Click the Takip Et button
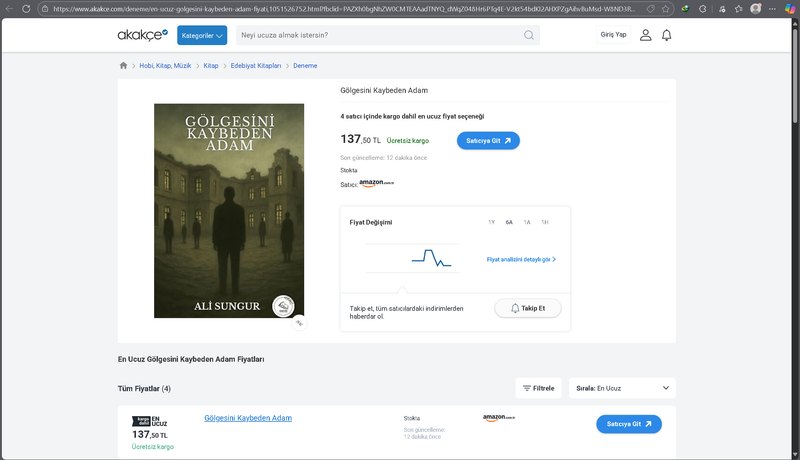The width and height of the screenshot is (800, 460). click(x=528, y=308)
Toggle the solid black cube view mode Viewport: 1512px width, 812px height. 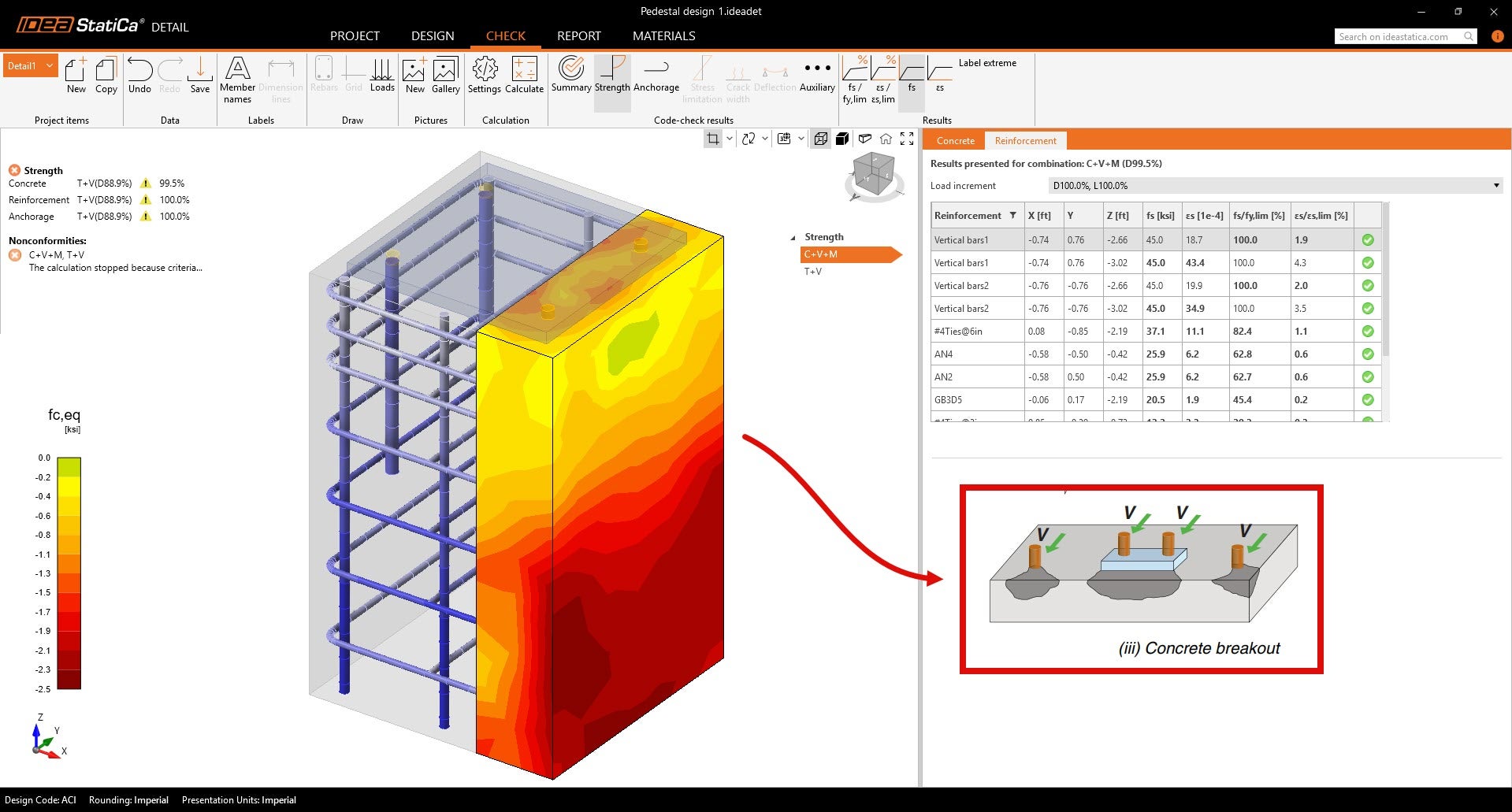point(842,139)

...

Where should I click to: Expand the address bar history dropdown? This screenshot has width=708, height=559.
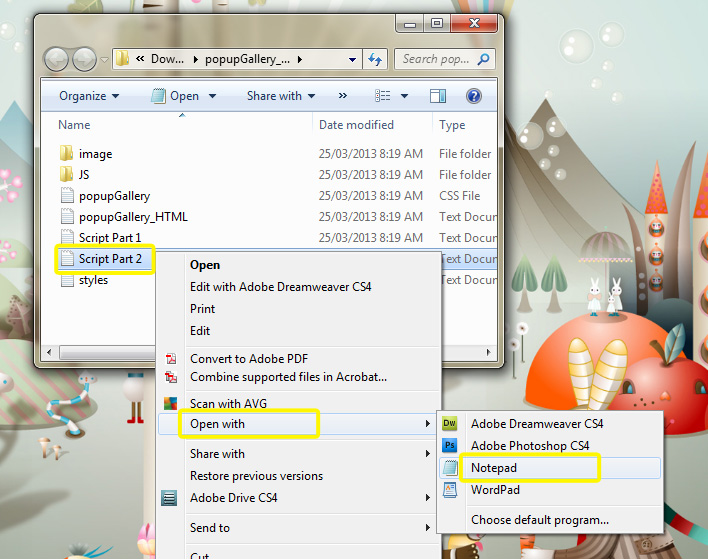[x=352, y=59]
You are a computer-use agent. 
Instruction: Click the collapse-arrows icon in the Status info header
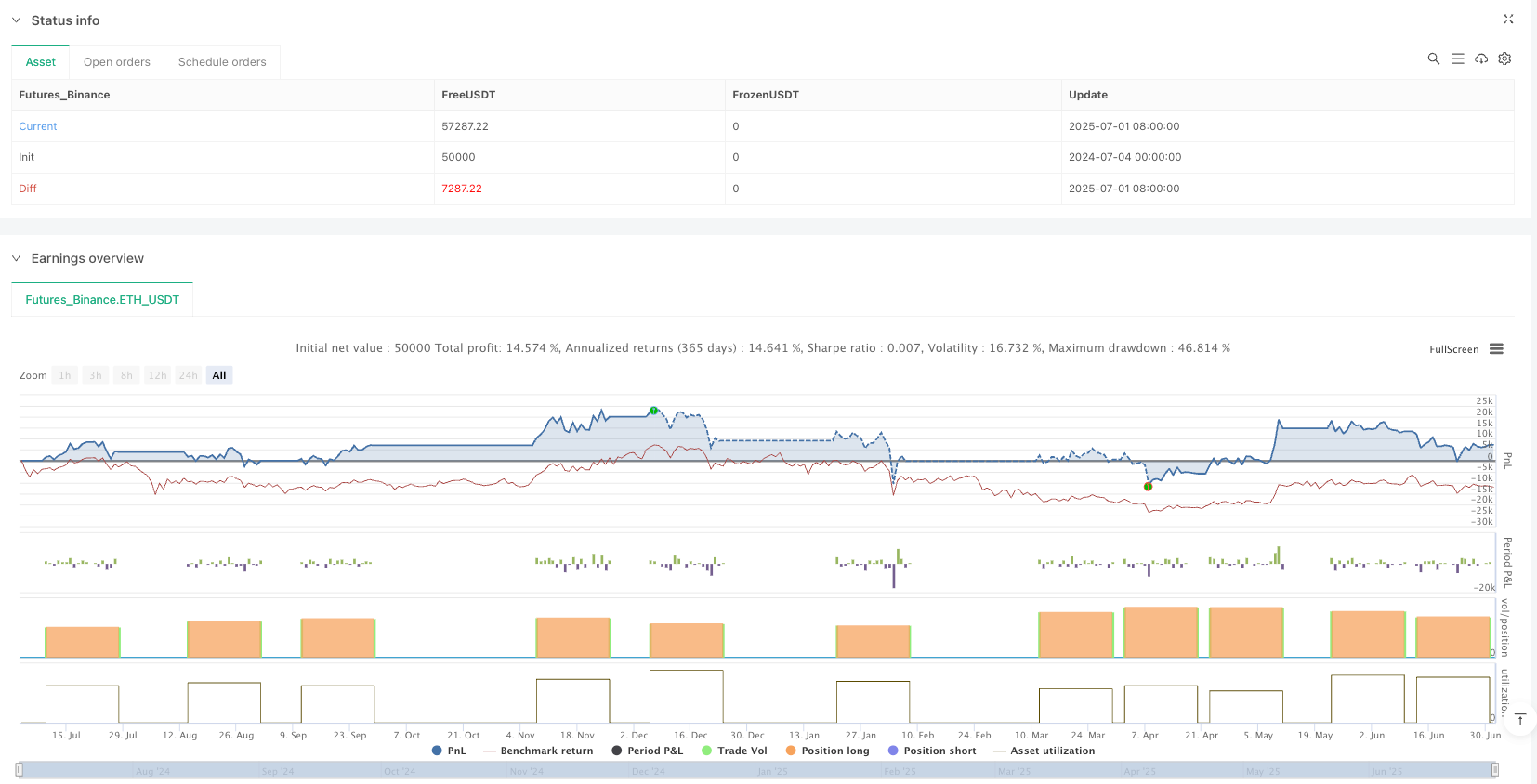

* * *

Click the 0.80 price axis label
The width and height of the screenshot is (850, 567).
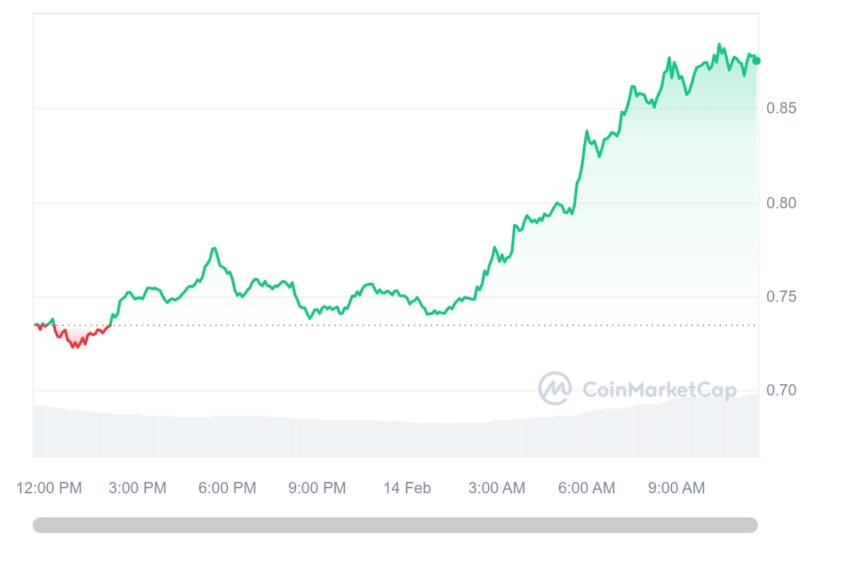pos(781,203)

*Aim of the task*:
When you reach the line holding "You are a computer-use agent." in the records above, begin reproducing exactly, stop after the line holding "Instruction: Click the", and output nothing else.

*Result for this exercise*:
You are a computer-use agent. 
Instruction: Click the collapse-arrows icon in the Status info header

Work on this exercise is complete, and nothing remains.